THE INPUT:
+-------+
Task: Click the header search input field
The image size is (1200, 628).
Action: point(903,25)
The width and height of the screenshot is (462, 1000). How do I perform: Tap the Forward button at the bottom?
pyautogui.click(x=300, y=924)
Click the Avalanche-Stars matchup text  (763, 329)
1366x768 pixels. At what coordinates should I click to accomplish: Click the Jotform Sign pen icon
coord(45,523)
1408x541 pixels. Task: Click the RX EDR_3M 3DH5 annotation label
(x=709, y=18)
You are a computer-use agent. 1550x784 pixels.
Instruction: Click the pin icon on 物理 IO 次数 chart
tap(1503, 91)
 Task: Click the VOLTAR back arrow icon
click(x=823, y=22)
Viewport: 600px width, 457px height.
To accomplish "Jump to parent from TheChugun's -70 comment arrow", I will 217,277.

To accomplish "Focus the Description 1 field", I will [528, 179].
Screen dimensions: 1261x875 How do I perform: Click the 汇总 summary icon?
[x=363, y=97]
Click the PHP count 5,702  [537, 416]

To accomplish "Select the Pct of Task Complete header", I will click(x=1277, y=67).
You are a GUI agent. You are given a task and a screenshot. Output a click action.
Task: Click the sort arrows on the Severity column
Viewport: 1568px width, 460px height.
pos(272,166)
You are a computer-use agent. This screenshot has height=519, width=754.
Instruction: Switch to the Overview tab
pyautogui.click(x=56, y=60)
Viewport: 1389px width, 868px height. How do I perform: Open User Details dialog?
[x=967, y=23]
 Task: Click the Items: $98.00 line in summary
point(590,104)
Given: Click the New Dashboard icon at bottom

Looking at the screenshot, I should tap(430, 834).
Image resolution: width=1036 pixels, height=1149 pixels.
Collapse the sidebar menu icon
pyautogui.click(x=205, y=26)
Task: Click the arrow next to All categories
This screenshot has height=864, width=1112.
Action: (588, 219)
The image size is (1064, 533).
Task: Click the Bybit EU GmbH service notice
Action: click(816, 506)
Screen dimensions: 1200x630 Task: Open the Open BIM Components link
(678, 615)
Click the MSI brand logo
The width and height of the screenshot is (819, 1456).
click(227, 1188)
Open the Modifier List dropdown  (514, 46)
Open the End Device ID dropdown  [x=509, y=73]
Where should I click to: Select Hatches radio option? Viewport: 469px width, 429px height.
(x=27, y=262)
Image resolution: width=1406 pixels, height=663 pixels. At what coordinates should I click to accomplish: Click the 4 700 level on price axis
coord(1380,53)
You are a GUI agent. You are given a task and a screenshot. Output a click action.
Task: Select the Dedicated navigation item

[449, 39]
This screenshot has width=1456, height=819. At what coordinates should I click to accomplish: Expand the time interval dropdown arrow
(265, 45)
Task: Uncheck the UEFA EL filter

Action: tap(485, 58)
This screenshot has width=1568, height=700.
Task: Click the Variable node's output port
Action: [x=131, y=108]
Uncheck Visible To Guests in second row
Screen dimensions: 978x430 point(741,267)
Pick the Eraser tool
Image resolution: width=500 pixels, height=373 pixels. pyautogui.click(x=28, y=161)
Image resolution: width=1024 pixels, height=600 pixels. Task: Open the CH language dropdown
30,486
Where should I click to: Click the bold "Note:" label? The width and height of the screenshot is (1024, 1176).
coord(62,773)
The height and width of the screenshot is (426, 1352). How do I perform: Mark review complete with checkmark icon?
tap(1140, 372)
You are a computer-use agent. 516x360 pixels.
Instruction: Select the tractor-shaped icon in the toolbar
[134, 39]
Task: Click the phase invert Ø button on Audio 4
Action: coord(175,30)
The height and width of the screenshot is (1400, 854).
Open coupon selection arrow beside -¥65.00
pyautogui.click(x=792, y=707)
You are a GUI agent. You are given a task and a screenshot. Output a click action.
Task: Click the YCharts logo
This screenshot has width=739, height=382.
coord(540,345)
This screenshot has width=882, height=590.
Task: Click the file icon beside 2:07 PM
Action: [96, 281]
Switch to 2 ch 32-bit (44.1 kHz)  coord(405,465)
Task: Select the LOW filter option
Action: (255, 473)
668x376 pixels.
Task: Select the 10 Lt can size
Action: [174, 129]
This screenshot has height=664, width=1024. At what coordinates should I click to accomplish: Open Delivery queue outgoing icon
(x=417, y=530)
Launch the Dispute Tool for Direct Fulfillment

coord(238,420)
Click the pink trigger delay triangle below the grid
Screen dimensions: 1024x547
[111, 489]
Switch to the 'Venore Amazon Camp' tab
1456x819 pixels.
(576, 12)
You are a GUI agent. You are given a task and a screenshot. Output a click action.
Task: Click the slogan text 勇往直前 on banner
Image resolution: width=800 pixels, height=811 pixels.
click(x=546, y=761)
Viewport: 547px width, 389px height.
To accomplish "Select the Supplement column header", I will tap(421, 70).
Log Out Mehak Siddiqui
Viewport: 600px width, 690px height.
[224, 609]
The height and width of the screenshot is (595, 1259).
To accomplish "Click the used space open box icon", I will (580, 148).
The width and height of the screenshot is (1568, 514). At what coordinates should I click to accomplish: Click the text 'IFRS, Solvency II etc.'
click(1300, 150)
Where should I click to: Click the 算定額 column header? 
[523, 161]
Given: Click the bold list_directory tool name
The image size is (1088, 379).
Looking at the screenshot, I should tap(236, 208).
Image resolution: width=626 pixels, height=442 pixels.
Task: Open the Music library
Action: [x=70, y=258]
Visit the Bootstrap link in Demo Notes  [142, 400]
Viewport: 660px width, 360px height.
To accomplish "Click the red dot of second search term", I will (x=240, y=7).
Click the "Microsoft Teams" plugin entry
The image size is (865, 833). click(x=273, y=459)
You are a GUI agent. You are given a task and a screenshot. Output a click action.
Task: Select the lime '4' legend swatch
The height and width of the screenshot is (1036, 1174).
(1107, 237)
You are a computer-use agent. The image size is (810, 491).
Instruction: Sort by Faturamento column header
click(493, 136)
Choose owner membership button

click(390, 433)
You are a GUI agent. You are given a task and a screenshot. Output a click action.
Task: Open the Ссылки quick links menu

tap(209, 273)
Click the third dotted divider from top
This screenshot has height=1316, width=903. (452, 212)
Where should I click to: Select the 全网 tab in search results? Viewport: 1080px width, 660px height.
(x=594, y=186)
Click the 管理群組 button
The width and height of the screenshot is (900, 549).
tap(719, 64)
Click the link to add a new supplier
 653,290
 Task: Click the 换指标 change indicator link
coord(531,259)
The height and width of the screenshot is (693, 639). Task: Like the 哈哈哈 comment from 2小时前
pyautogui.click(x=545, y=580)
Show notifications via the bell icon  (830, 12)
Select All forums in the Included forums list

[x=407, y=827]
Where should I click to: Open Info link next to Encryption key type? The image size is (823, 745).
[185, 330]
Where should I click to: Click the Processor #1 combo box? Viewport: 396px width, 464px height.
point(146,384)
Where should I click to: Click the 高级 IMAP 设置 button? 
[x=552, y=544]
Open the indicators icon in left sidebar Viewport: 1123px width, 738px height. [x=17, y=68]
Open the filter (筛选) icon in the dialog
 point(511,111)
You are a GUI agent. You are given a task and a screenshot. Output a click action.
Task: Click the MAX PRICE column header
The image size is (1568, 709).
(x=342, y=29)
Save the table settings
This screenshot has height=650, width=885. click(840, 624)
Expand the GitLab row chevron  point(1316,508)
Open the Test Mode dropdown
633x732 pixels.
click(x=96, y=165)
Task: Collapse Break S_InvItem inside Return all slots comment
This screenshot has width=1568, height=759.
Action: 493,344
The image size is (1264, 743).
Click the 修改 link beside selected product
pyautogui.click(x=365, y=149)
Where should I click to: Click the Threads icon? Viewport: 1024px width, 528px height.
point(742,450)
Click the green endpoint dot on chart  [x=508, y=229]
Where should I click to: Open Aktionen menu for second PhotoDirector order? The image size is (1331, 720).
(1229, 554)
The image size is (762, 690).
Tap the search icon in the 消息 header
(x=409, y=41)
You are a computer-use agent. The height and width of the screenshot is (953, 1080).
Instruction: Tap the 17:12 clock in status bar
+-------+
GIVEN PROBLEM: Carry over every line of the material above, from the line with "Where should I click to: Open Aktionen" up to and including the last line of the material, and add -47 to each coordinate in the answers.

ANSWER:
Where should I click to: Open Aktionen menu for second PhotoDirector order? The image size is (1331, 720).
(1182, 507)
The image size is (762, 690).
Tap the search icon in the 消息 header
(x=362, y=-6)
You are a computer-use agent. The height and width of the screenshot is (953, 1080).
Instruction: Tap the 17:12 clock in status bar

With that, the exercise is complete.